Quote the records word for word, starting at the line that contains "This screenshot has height=682, width=1195." and continuing through the end of the records. Omit the pictures from your answer.
start Records shown
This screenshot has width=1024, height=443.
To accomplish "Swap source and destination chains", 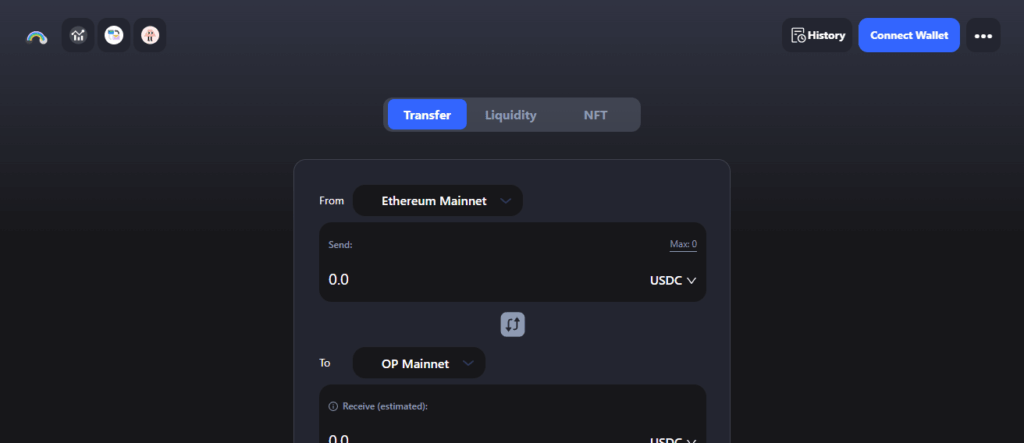I will coord(513,324).
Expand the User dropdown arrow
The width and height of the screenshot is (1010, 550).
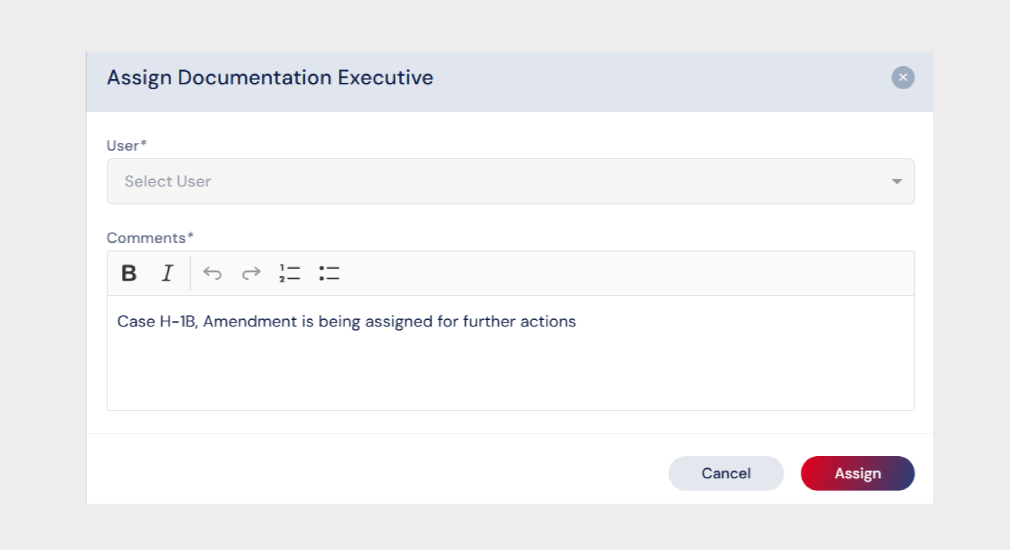click(x=896, y=182)
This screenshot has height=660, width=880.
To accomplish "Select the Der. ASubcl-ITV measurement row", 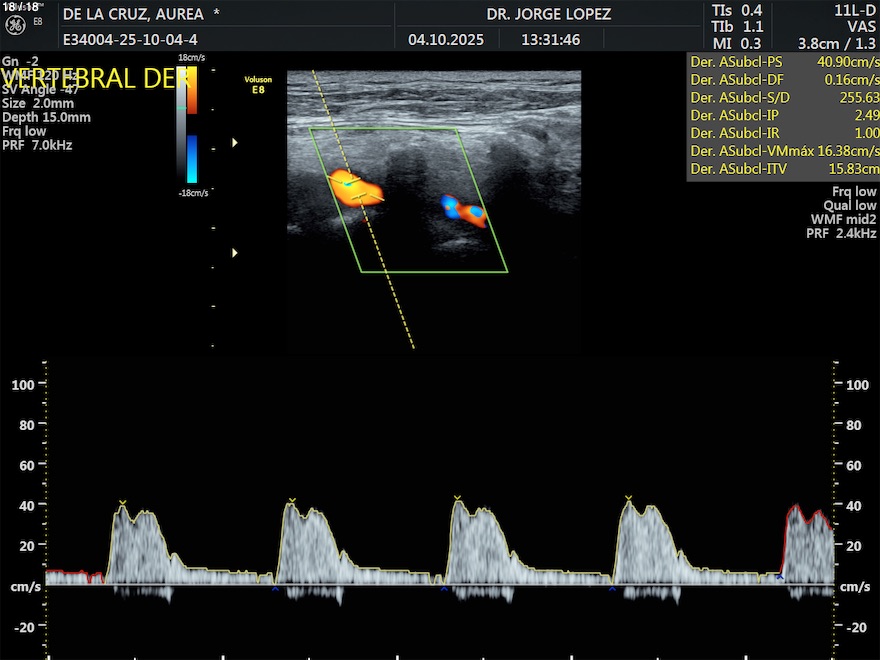I will tap(782, 169).
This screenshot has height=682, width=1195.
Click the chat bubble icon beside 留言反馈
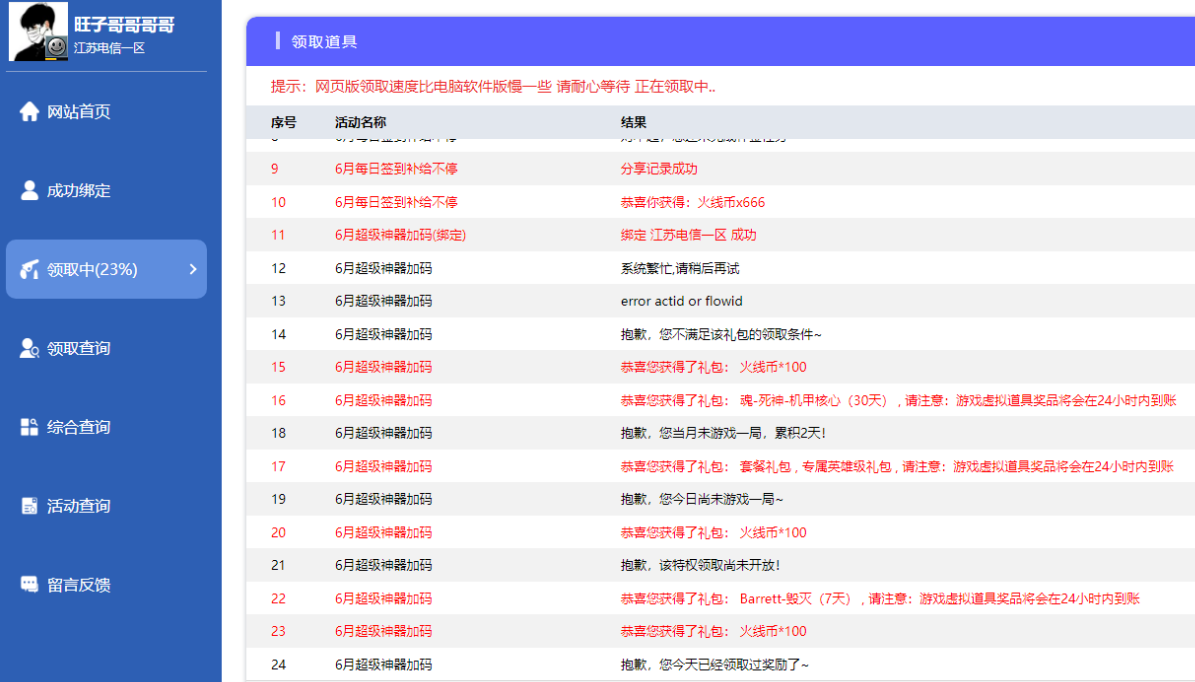pos(29,585)
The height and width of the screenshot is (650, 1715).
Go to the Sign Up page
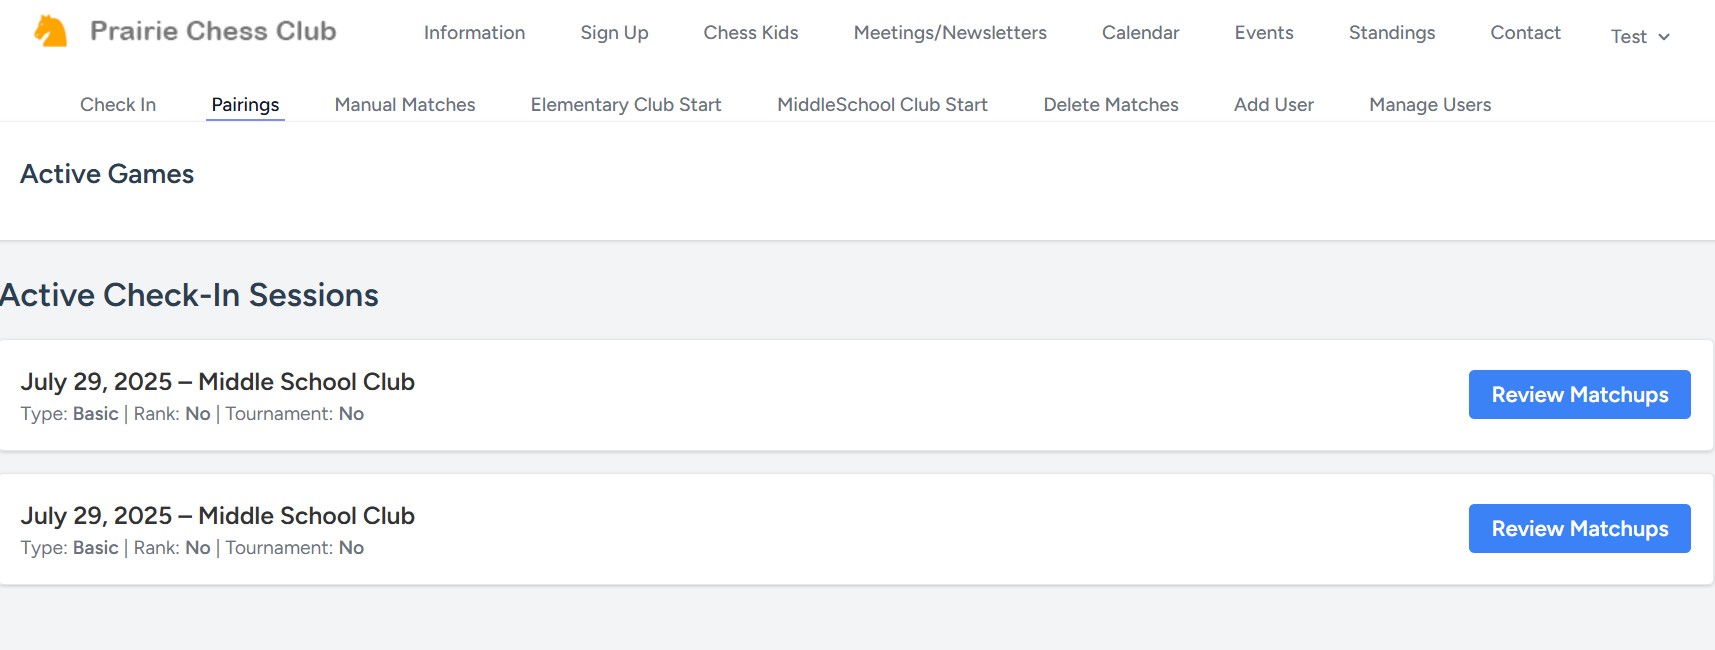click(x=614, y=33)
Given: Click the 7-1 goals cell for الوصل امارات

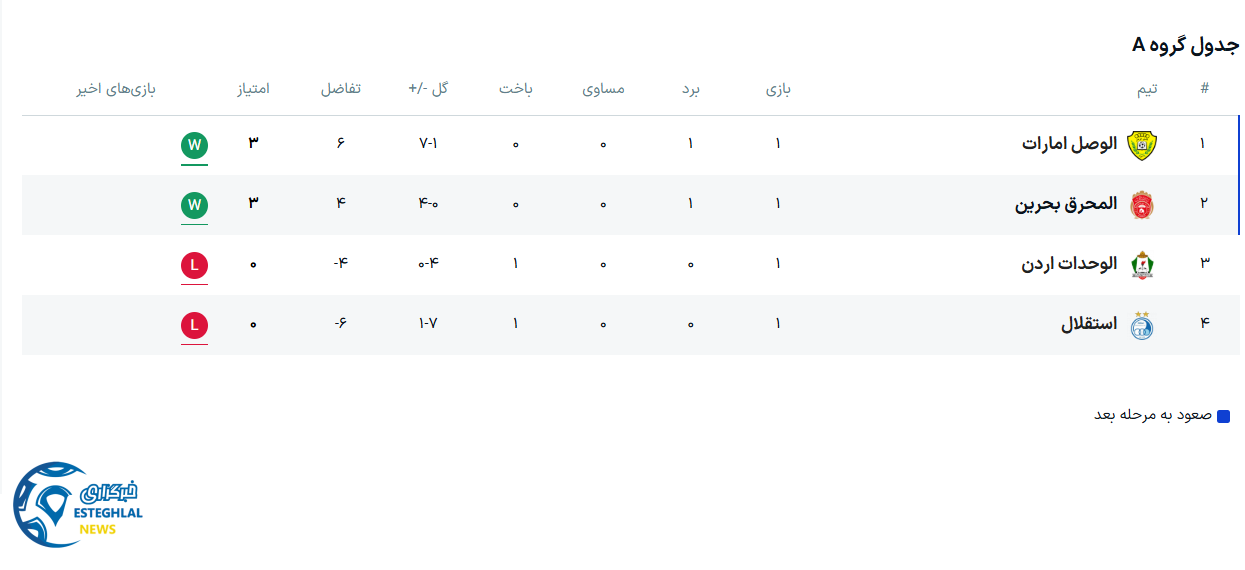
end Records shown
> **Written response**:
This screenshot has height=682, width=1195.
Click the chat bubble icon beside 留言反馈
pos(29,585)
The height and width of the screenshot is (650, 1715).
Go to the Sign Up page
click(x=614, y=33)
Given: Click the 7-1 goals cell for الوصل امارات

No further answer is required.